Data excerpts:
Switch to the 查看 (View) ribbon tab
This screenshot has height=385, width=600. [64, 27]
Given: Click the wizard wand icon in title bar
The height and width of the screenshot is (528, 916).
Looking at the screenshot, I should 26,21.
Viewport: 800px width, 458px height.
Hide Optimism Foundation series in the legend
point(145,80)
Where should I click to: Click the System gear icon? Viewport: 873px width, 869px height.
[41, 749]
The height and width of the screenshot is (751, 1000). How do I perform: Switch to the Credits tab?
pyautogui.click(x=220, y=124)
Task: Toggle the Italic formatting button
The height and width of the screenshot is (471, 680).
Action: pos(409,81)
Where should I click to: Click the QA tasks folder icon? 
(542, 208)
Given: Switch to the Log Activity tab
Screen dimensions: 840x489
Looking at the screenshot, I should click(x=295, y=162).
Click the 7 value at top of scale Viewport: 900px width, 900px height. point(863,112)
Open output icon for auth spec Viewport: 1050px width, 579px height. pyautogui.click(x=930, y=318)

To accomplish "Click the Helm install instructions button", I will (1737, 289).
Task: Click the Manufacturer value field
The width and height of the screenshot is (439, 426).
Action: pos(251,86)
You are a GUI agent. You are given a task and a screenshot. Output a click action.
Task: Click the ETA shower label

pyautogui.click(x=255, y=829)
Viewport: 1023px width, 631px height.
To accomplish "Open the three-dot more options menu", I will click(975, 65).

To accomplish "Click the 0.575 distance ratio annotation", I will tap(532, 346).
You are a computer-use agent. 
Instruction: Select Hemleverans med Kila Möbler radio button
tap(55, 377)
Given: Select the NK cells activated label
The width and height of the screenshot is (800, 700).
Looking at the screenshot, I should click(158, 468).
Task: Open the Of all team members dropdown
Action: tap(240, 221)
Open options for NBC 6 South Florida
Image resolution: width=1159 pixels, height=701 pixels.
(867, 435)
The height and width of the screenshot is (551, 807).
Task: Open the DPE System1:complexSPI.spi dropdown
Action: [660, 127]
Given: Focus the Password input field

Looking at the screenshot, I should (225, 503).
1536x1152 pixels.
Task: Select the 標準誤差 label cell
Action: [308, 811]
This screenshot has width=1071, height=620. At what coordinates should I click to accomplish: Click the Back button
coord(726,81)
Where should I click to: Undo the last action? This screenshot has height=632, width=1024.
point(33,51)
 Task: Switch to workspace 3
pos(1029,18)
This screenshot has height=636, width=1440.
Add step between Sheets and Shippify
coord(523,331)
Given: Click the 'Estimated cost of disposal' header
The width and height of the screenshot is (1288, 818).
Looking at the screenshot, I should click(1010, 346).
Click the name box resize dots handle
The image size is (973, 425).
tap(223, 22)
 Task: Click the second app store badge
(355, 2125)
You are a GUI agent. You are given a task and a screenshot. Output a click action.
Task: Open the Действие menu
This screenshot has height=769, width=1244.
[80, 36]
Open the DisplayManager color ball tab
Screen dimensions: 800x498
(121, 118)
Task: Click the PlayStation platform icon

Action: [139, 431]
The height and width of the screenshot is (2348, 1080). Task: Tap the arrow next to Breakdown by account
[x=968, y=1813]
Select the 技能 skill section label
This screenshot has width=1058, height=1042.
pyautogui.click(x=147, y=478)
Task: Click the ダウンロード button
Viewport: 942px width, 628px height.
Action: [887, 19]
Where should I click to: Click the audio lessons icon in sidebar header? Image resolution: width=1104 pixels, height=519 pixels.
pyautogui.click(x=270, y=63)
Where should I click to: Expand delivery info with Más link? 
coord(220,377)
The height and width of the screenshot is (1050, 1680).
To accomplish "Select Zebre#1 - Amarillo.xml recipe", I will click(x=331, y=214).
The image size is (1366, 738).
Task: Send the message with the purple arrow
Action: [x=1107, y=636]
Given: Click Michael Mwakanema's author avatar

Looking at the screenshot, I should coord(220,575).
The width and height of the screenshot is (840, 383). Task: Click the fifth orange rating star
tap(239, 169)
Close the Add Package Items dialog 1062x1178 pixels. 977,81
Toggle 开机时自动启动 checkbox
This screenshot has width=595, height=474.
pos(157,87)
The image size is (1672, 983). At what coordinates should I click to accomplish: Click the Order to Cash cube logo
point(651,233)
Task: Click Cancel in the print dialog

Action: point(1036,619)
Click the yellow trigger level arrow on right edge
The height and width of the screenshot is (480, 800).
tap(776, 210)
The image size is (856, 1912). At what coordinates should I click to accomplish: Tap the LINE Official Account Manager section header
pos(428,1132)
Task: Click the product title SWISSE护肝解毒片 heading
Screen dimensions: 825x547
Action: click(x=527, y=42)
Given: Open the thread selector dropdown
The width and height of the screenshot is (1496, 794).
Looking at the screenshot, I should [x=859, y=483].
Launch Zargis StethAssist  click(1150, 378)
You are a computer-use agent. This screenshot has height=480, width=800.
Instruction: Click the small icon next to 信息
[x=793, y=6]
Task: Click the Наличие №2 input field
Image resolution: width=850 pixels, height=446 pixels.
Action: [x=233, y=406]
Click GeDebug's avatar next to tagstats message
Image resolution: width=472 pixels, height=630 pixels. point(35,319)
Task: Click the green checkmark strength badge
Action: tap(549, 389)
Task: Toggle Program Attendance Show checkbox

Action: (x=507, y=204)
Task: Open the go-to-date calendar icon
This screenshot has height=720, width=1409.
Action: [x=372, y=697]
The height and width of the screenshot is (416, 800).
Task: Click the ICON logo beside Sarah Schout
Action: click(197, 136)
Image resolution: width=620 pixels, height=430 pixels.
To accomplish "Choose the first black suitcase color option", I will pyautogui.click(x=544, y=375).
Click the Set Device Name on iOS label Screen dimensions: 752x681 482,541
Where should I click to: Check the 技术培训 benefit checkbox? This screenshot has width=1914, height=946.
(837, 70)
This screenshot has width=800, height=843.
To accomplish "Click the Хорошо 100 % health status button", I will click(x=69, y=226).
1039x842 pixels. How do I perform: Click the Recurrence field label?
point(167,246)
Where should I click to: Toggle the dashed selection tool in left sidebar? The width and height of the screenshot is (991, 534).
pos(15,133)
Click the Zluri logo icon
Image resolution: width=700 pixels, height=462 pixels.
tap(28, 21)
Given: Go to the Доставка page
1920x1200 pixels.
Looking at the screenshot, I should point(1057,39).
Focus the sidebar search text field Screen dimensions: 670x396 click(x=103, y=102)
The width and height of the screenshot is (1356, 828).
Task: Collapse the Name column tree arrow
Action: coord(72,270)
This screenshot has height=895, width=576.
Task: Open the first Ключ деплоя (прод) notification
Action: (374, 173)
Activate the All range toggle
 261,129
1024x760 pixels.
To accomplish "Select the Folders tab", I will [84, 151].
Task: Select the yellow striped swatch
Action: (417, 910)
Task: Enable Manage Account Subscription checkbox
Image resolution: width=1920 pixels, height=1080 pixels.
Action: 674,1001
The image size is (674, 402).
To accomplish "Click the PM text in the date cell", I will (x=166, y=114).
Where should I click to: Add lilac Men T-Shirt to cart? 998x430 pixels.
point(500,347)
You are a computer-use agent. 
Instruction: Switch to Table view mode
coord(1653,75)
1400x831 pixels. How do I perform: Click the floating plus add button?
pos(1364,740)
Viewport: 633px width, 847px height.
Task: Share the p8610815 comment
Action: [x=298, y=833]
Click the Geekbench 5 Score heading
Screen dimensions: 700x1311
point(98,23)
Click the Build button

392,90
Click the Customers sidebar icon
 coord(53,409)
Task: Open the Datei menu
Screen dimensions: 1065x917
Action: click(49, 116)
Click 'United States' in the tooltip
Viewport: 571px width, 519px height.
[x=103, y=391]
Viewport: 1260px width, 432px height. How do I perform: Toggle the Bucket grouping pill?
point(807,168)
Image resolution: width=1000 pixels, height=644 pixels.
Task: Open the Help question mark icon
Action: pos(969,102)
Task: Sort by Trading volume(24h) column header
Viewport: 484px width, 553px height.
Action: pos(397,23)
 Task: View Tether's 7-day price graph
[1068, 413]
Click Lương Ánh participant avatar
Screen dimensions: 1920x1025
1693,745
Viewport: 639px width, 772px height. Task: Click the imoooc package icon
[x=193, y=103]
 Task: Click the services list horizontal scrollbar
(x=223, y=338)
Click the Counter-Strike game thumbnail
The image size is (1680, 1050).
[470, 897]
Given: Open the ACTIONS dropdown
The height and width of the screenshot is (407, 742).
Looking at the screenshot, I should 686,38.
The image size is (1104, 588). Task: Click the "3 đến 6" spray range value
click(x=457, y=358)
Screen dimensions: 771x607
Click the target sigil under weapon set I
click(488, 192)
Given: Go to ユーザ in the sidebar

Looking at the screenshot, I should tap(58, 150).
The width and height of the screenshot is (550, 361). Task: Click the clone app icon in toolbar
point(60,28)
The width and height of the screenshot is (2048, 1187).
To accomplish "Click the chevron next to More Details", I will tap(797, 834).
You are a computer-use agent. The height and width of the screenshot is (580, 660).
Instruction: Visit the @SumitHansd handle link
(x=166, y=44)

### Task details
The answer consists solely of the lines from the one containing "Task: View Tether's 7-day price graph" through the last line of the data above, reproduced exactly.

### Your solution
 Task: View Tether's 7-day price graph
[1068, 413]
Click Lương Ánh participant avatar
Screen dimensions: 1920x1025
1693,745
Viewport: 639px width, 772px height. Task: Click the imoooc package icon
[x=193, y=103]
 Task: Click the services list horizontal scrollbar
(x=223, y=338)
Click the Counter-Strike game thumbnail
The image size is (1680, 1050).
[470, 897]
Given: Open the ACTIONS dropdown
The height and width of the screenshot is (407, 742).
Looking at the screenshot, I should 686,38.
The image size is (1104, 588). Task: Click the "3 đến 6" spray range value
click(x=457, y=358)
Screen dimensions: 771x607
Click the target sigil under weapon set I
click(488, 192)
Given: Go to ユーザ in the sidebar

Looking at the screenshot, I should tap(58, 150).
The width and height of the screenshot is (550, 361). Task: Click the clone app icon in toolbar
point(60,28)
The width and height of the screenshot is (2048, 1187).
To accomplish "Click the chevron next to More Details", I will tap(797, 834).
You are a computer-use agent. The height and width of the screenshot is (580, 660).
Instruction: Visit the @SumitHansd handle link
(x=166, y=44)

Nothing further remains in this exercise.